• [Exercise]:
Make an exact copy of the lines from the one containing "[switch] (251, 1374)" through the end of the records below, and leave out every picture.

Stored data:
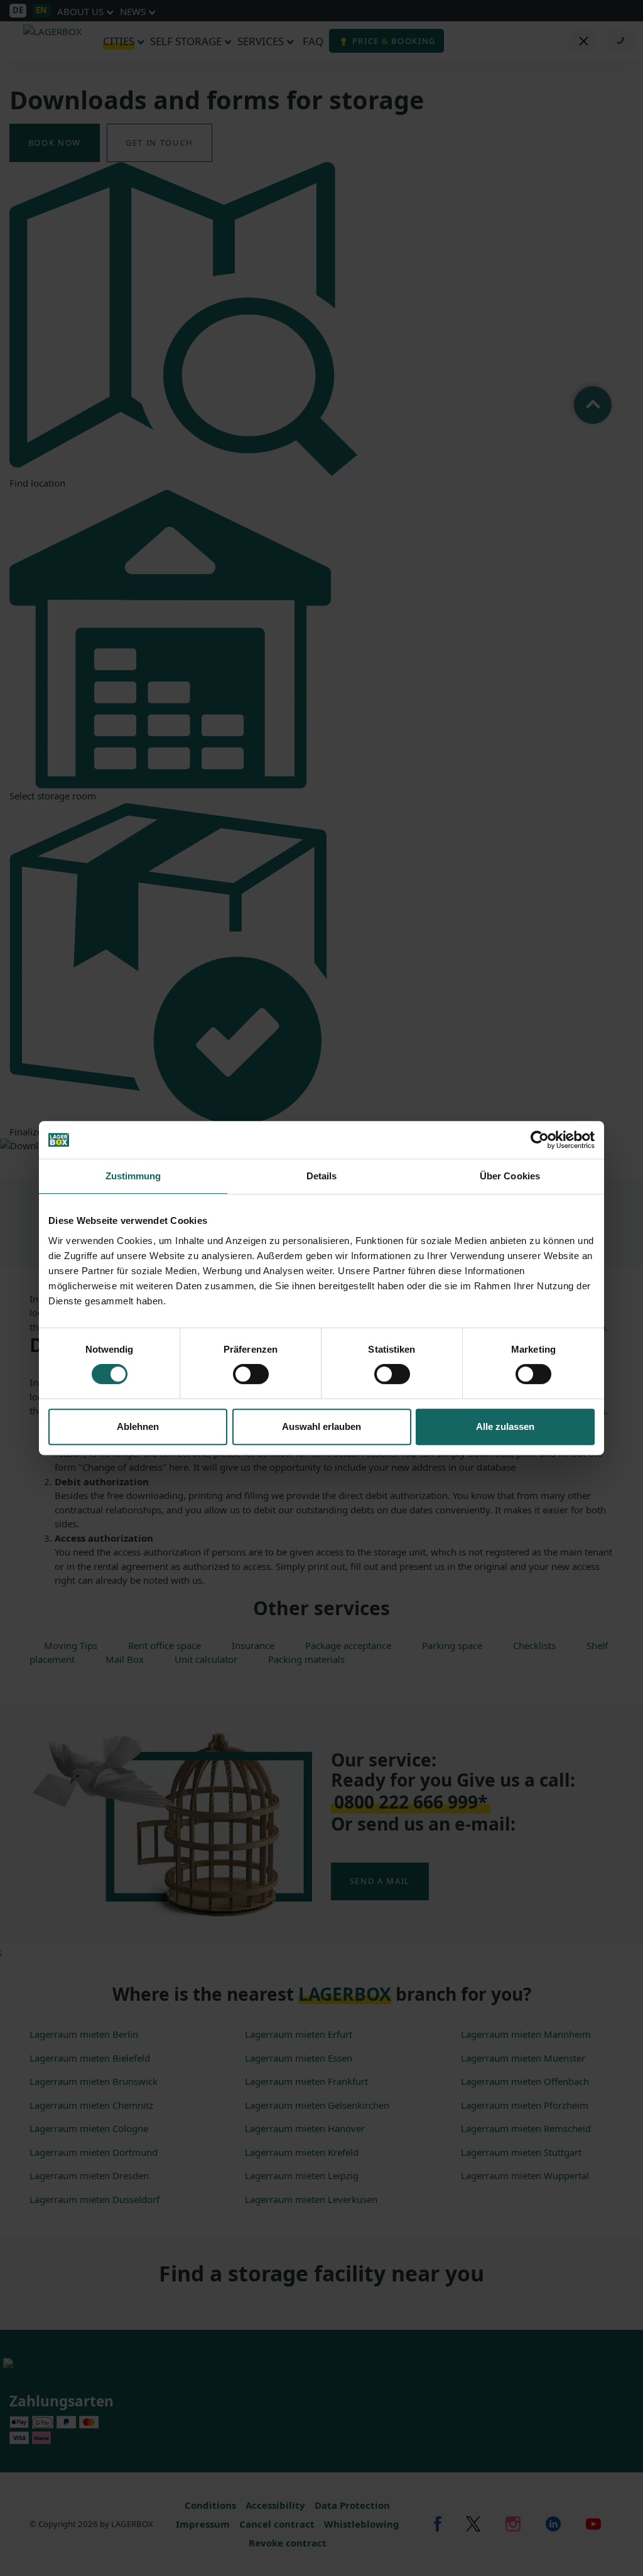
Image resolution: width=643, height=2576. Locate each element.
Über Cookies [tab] (510, 1176)
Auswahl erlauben (321, 1426)
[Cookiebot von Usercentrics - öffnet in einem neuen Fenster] (540, 1139)
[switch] (251, 1374)
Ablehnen (138, 1426)
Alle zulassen (505, 1426)
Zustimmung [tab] (133, 1176)
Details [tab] (321, 1176)
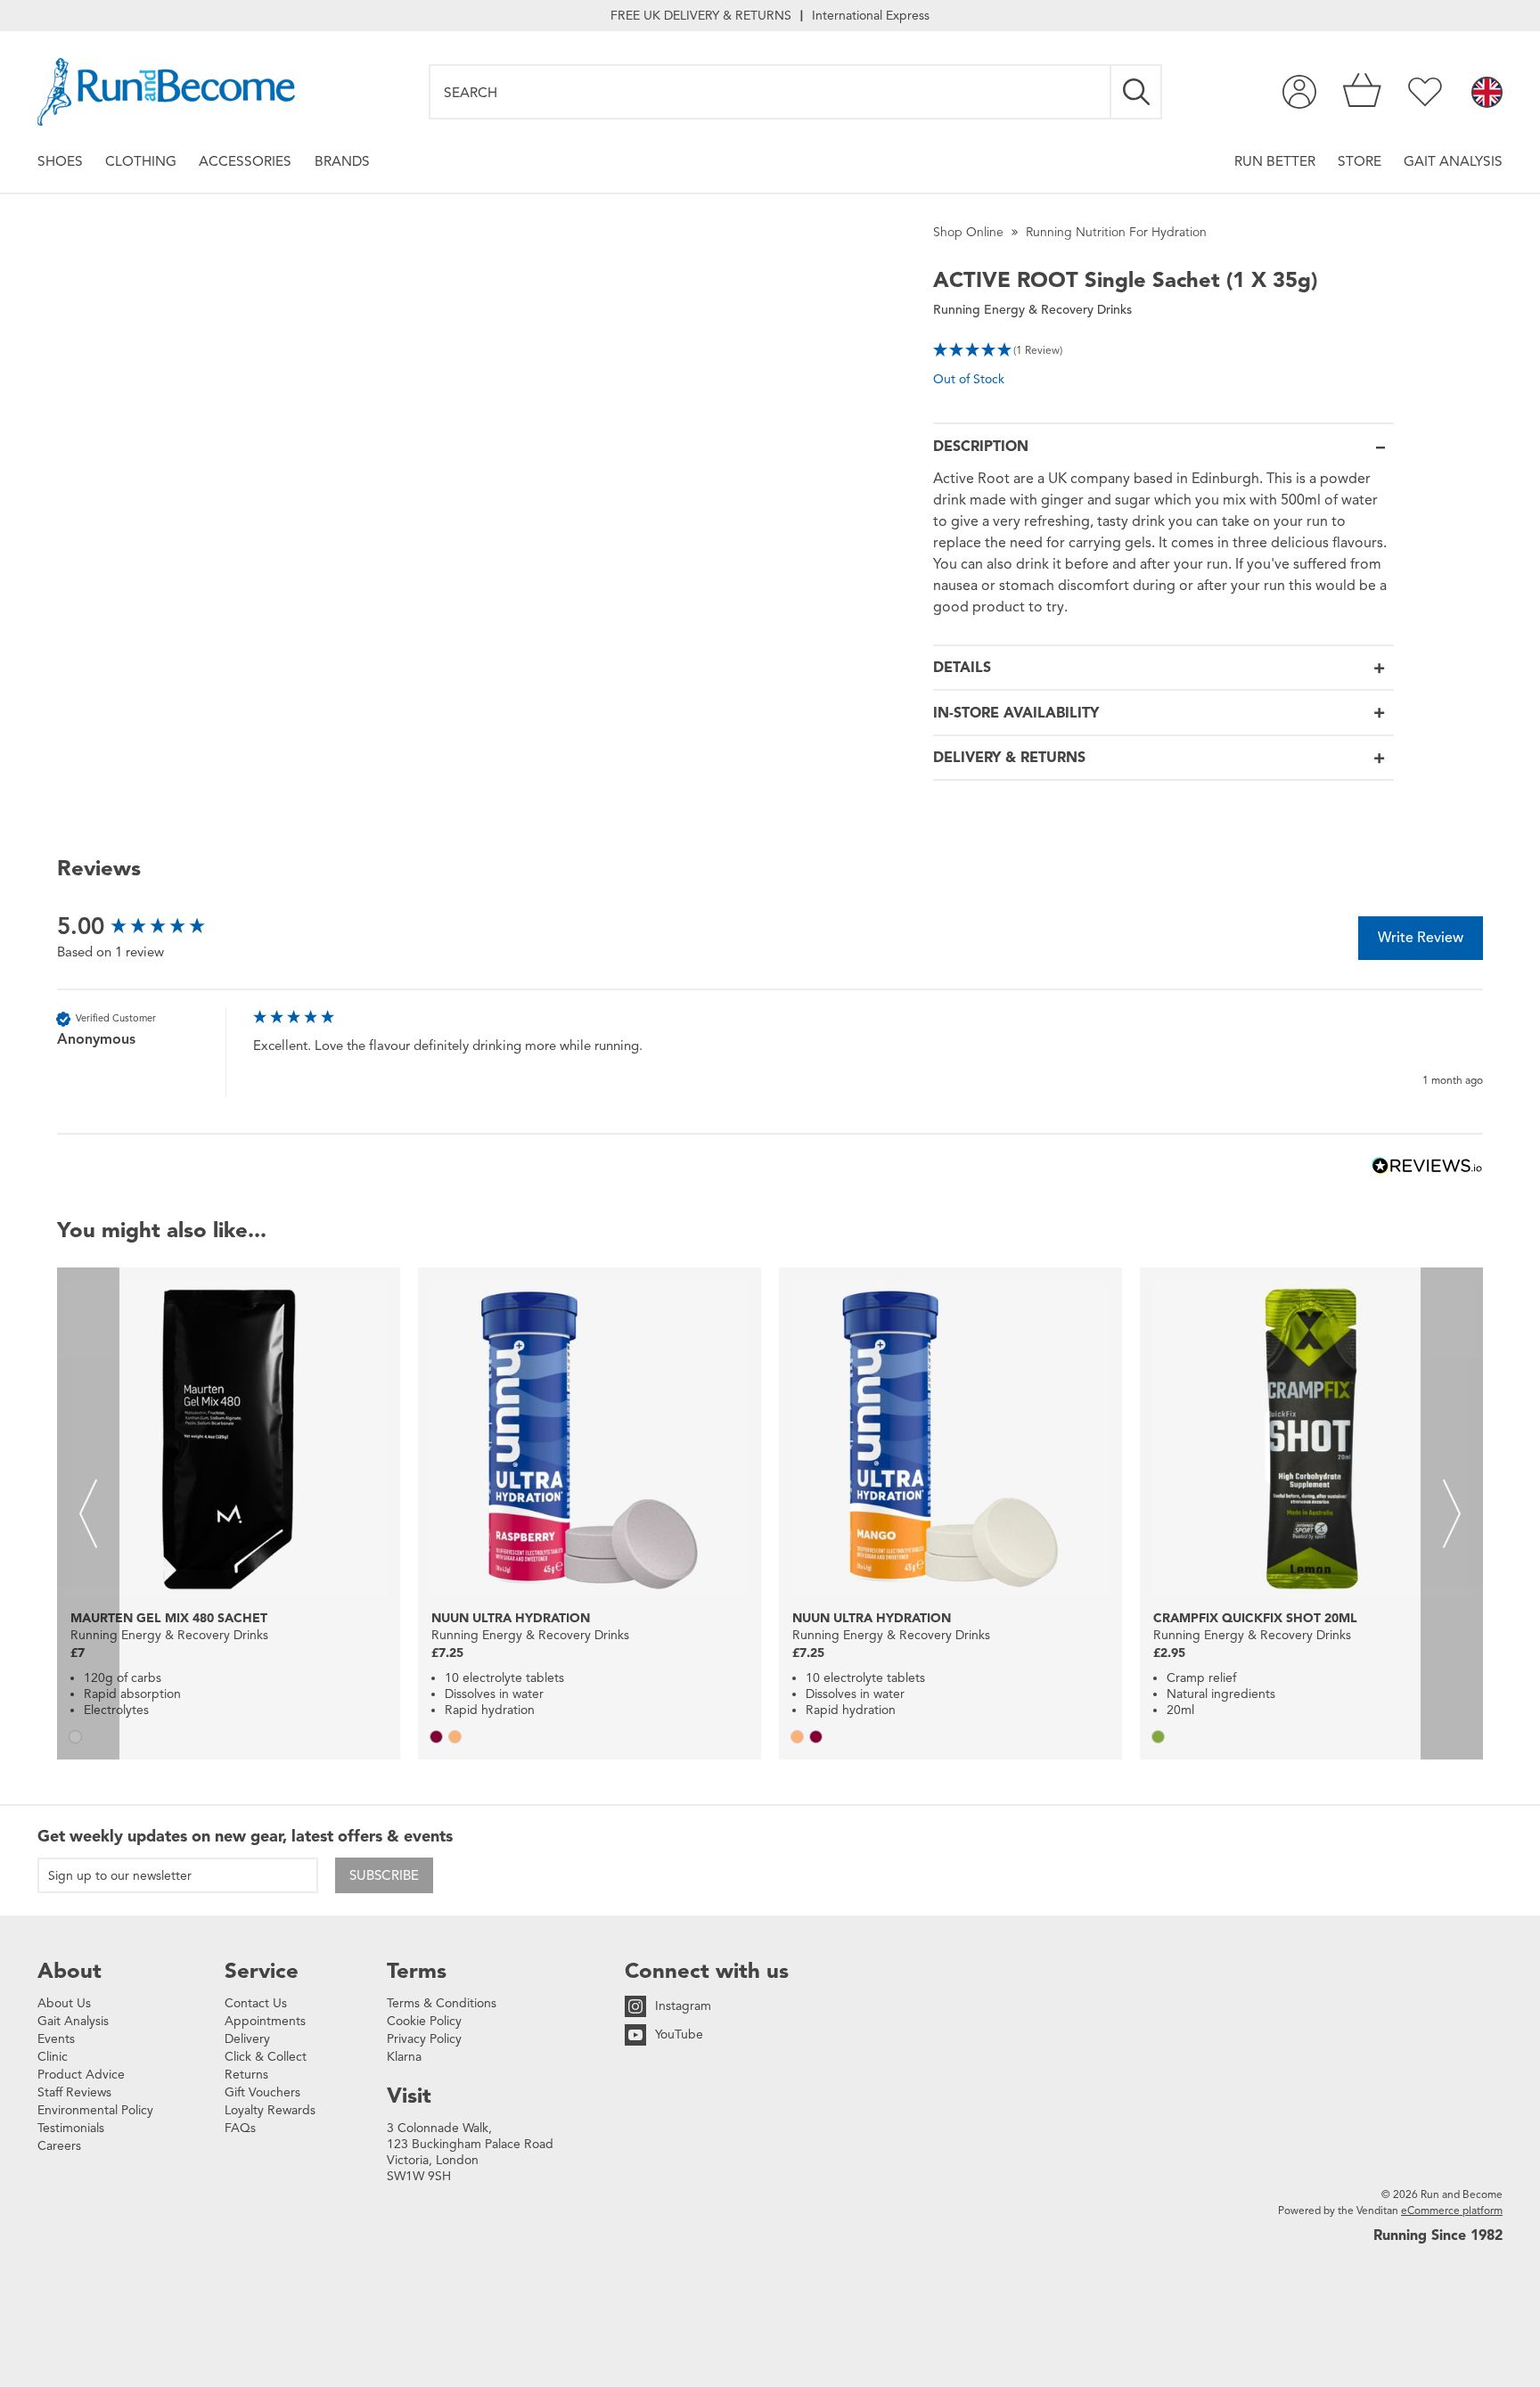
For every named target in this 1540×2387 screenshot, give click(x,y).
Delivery (247, 2039)
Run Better (1274, 160)
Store (1359, 160)
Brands (342, 160)
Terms (416, 1970)
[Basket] (1362, 92)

• [Answer to the problem]:
[switch] (251, 1374)
Ablehnen (138, 1426)
Alle zulassen (505, 1426)
Zustimmung [tab] (133, 1176)
Details [tab] (321, 1176)
For every named target in this 1540×2387 screenshot, give click(x,y).
Delivery (247, 2039)
Run Better (1274, 160)
Store (1359, 160)
Brands (342, 160)
Terms (416, 1970)
[Basket] (1362, 92)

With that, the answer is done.